Non Solo Sport
Taremi non sa stare in silenzio
Ci sono calciatori che compreresti solo per quello che dicono e per come lo dicono. Ci sono calciatori che compreresti perché, semplicemente, sono forti, sanno fare gol, sanno giocare per la squadra, sanno portare il loro contributo di mentalità, di esperienza, di voglia di vincere. E poi ci sono giocatori che uniscono entrambe le cose.
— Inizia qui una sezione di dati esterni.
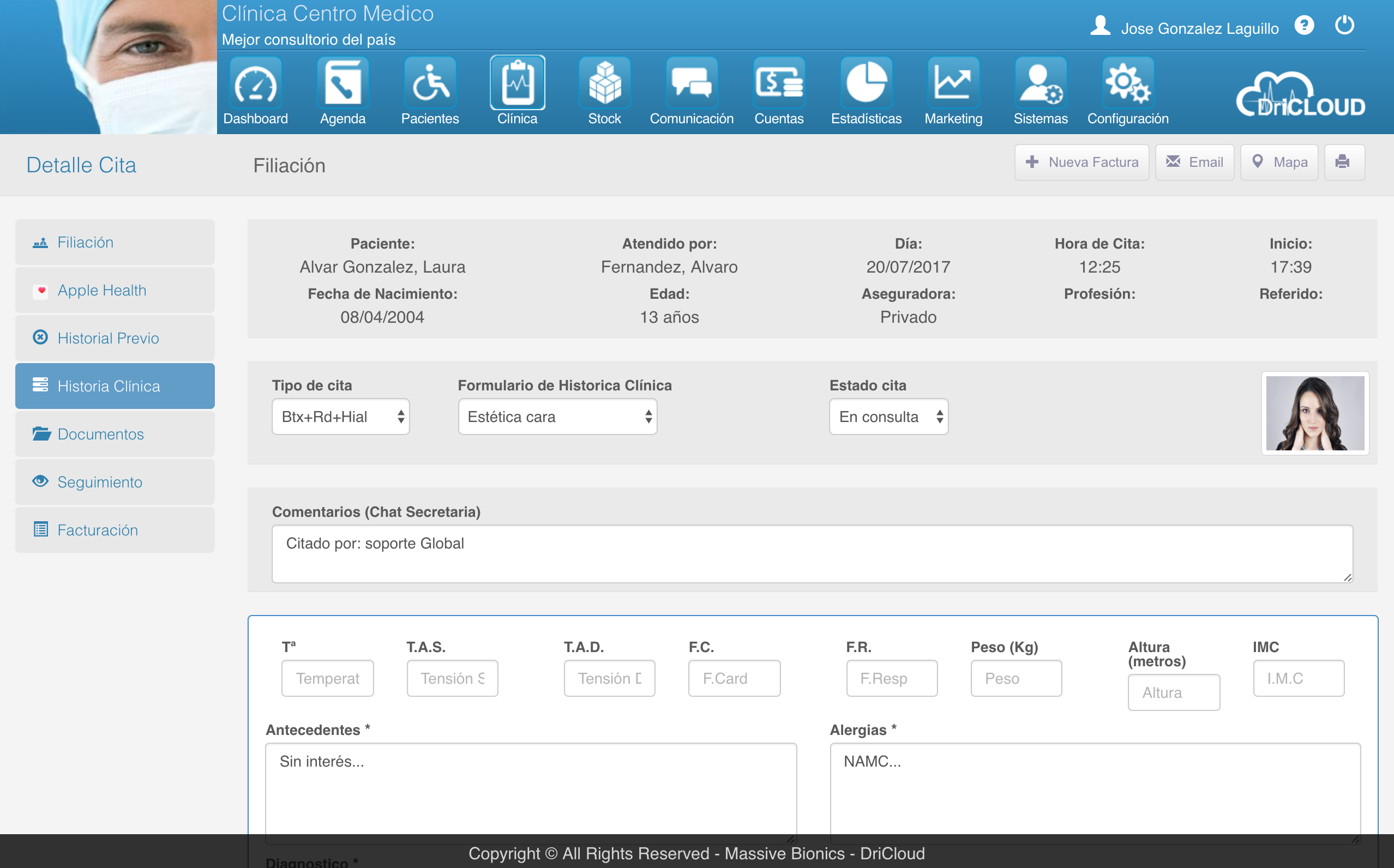1394x868 pixels.
Task: Open the Agenda phone book icon
Action: [x=343, y=83]
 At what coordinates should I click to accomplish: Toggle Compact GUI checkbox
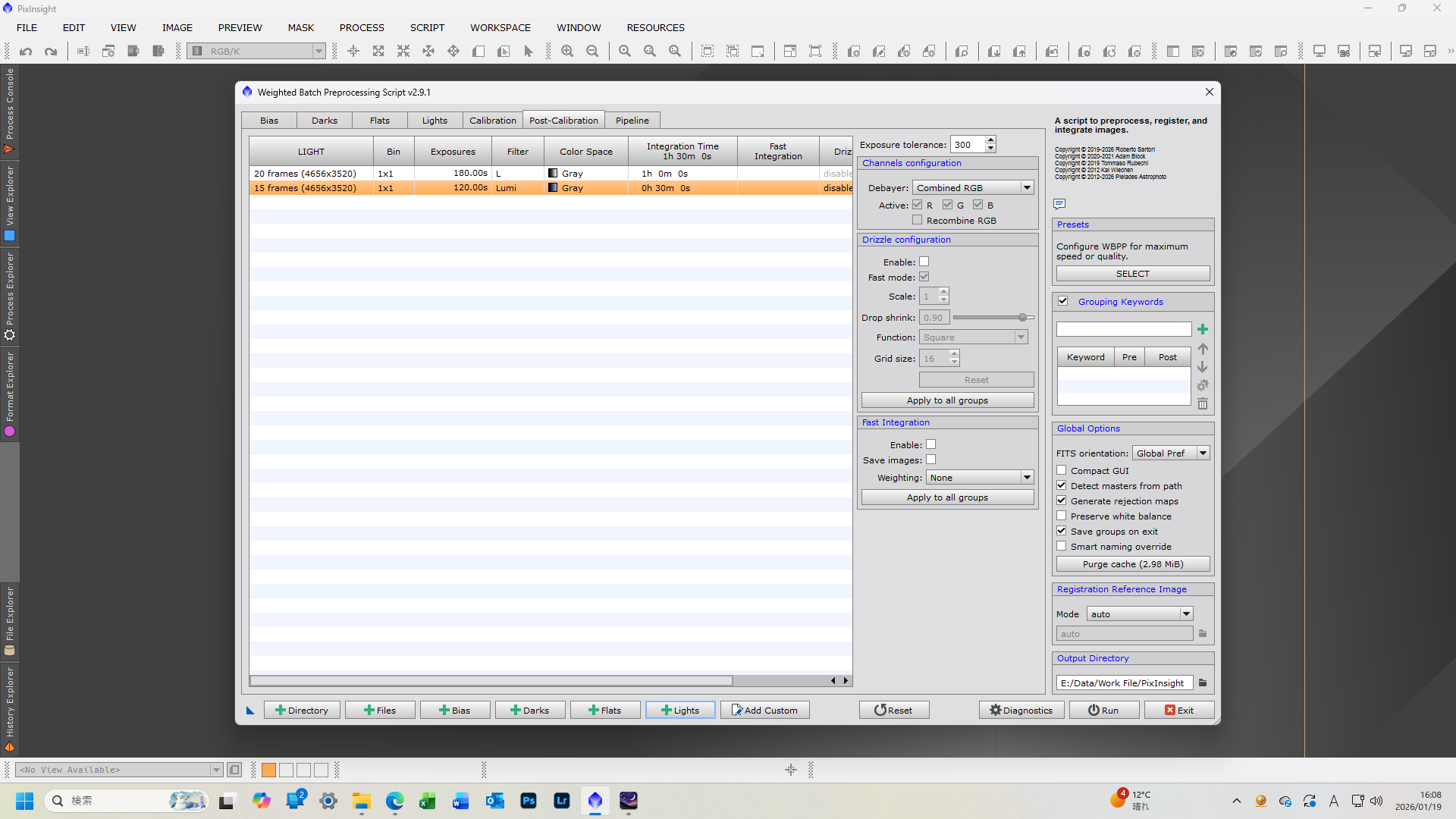pyautogui.click(x=1062, y=471)
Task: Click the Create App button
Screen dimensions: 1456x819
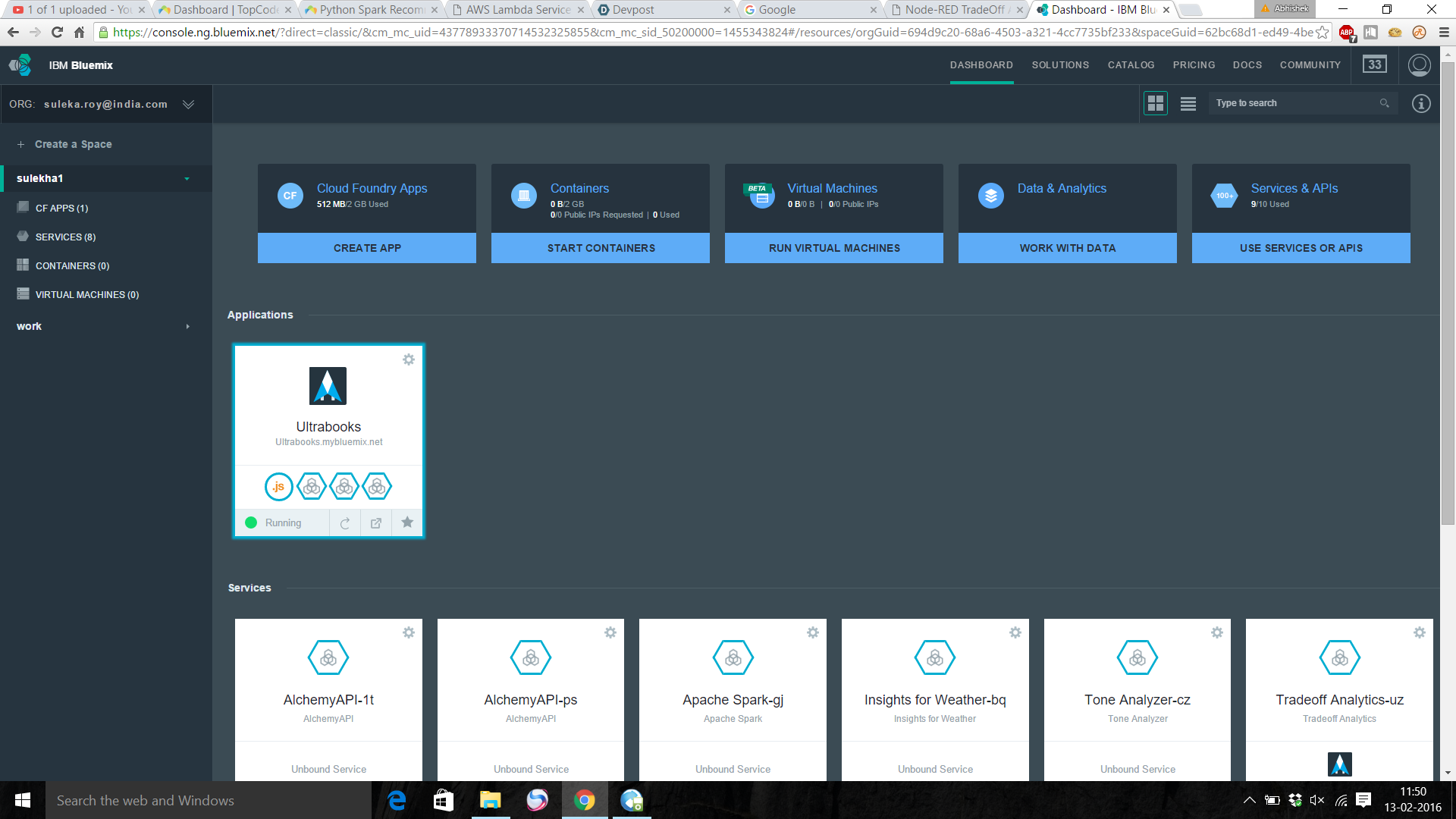Action: point(367,248)
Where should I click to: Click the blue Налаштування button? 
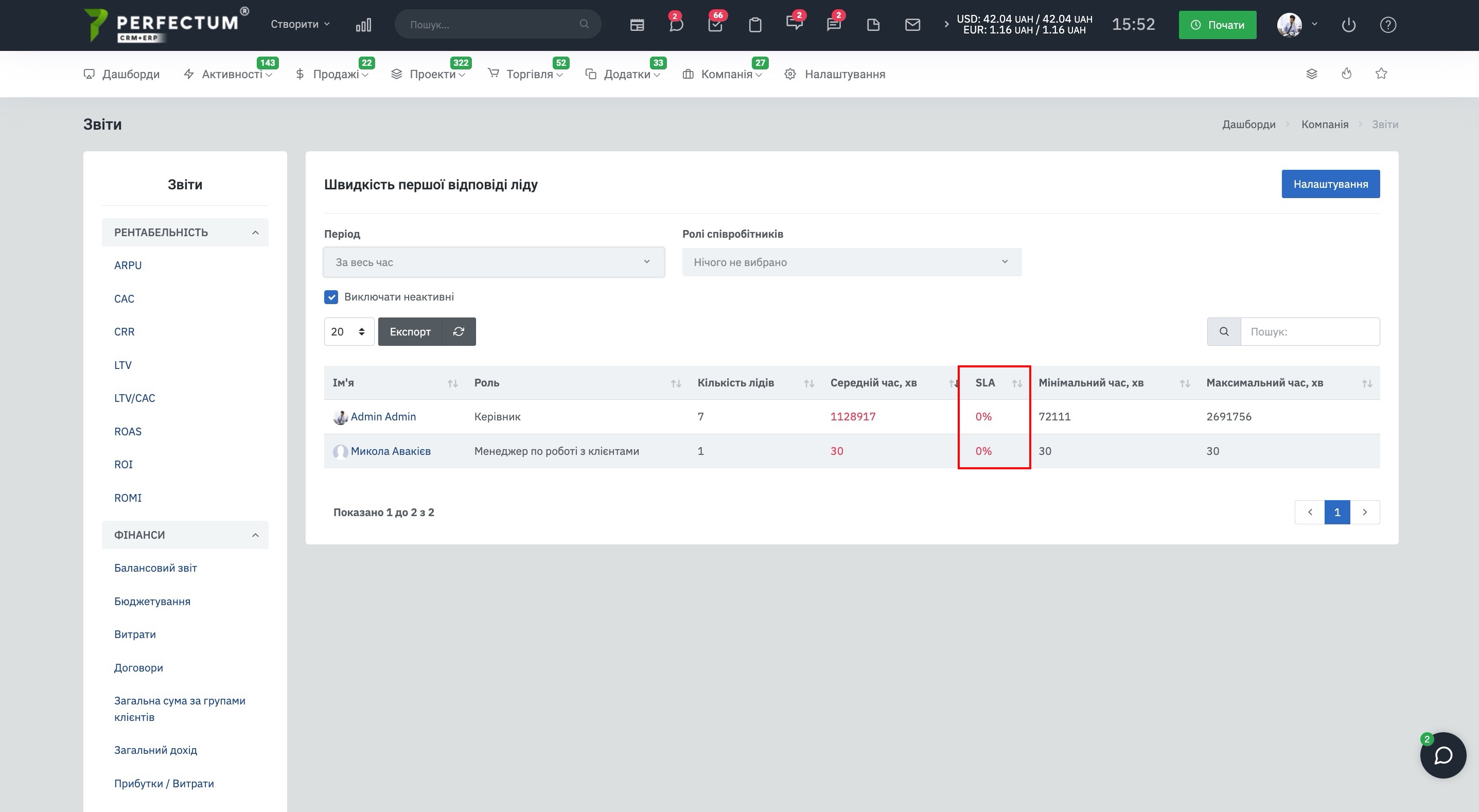click(x=1330, y=184)
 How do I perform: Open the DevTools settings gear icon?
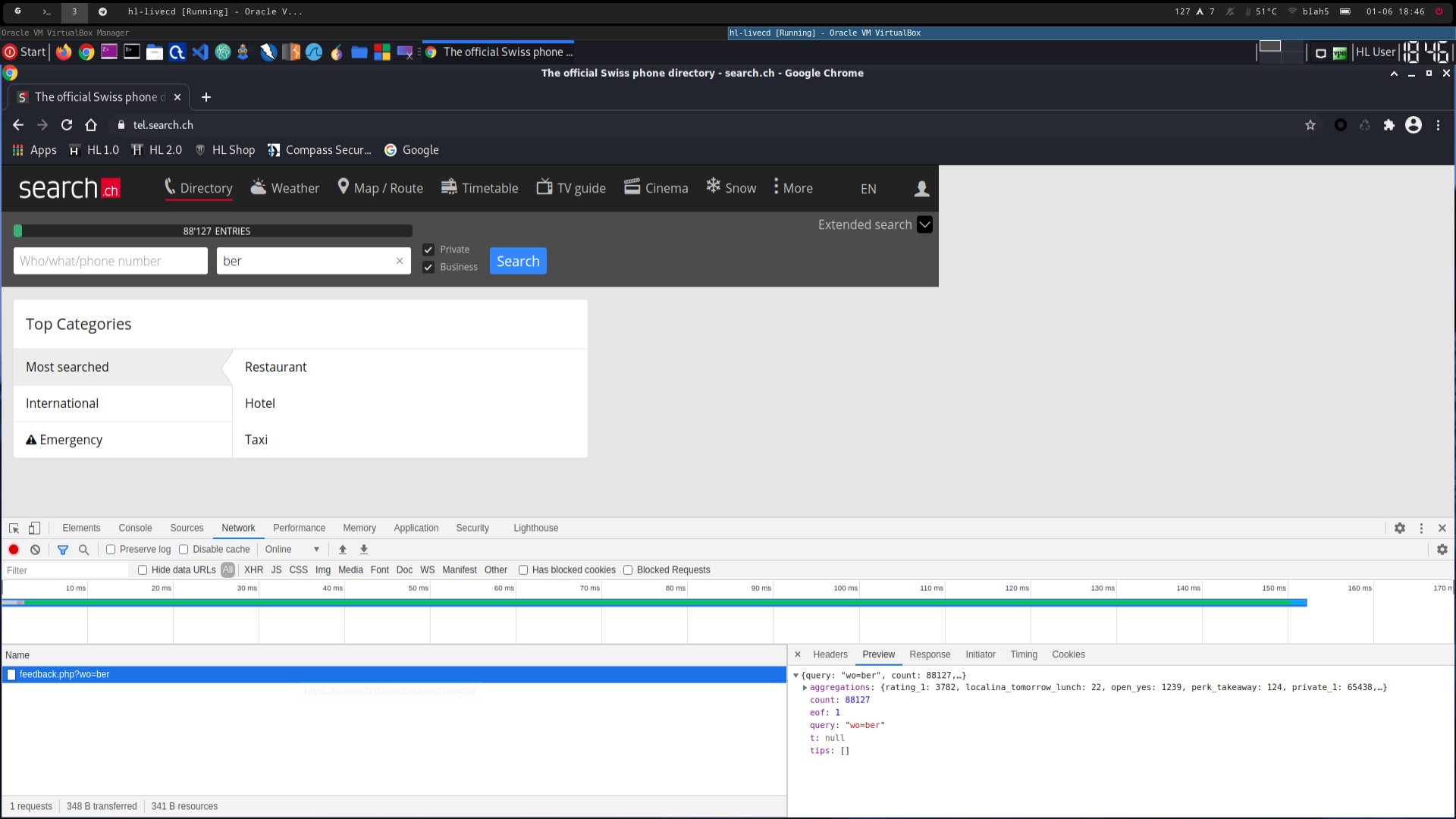pyautogui.click(x=1400, y=529)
Sono rari, rarissimi, in un universo di omologazione, a volte di ignoranza, altre volte semplicemente di indifferenza. In un universo, come quello del calcio, in cui regna il silenzio. Ecco, Mehdi Taremi zitto non ci sa stare.
Gol e parole
Al 34esimo l’Iran è in vantaggio contro il Kirghizistan, una partita importante, visto che la vittoria permetterà alla nazionale di salire al primo posto del Gruppo A per le qualificazioni al Mondiali 2026. Eppure non è bastato questo per fare contenti i tifosi. Sono piovuti insulti, fischi, parolacce. Lo hanno chiamato bisharaf, disgraziato. E allora Taremi non ce l’ha fatta: “Mi è stato detto di non dire nulla, ma bisharaf è una parola scortese. Non possono chiamarci così. Qual è la nostra responsabilità? – ha detto l’attaccante, come riporta la Gazzetta dello Sport – Altre persone hanno fatto precipitare il Paese in questa situazione economica, non noi calciatori, sportivi, personaggi famosi. So che la situazione economica del Paese è difficile per tutti. Non sono i giocatori a mancare di onore. Non abbiamo rovinato noi l’Iran, il Paese che amiamo. Io so che la situazione è peggiorata per tutti, che la gente è sotto pressione e vuole liberarsi di questa rabbia, ma non è giusto che la protesta si rivolga contro di noi. I giocatori stanno dalla parte del popolo e condividono le profonde lamentele”.
Il dovere di opporsi
Ma non è la prima volta che Taremi si espone pubblicamente e denuncia la situazione in Iran. L’attaccante classe 1992, arrivato in estate all’Inter dopo cinque anni in Portogallo (4 con il Porto e 1 con il Rio Ave), aveva alzato la voce anche a inizio 2023, quando in Iran impazzavano le proteste dopo l’uccisione di Mahsa Amini, la ragazza colpevole di aver indossato il velo islamico nella maniera sbagliata. Vennero condannati a morte due manifestanti, Mohammad Medhi Karami, di 22 anni, e Seyed Mohammad Hosseini, di 39. “La giustizia non può essere fatta con un cappio – scrisse Taremi sui suoi social – quale società troverà pace con spargimenti di sangue ed esecuzioni ogni giorno?”.
Parole forti, durissime, che fecero da eco a quelle di Sardar Azmoun, l’attaccante che lo scorso anno militava nella Roma. Parole che lasciano il segno. E che contano più di qualsiasi gol.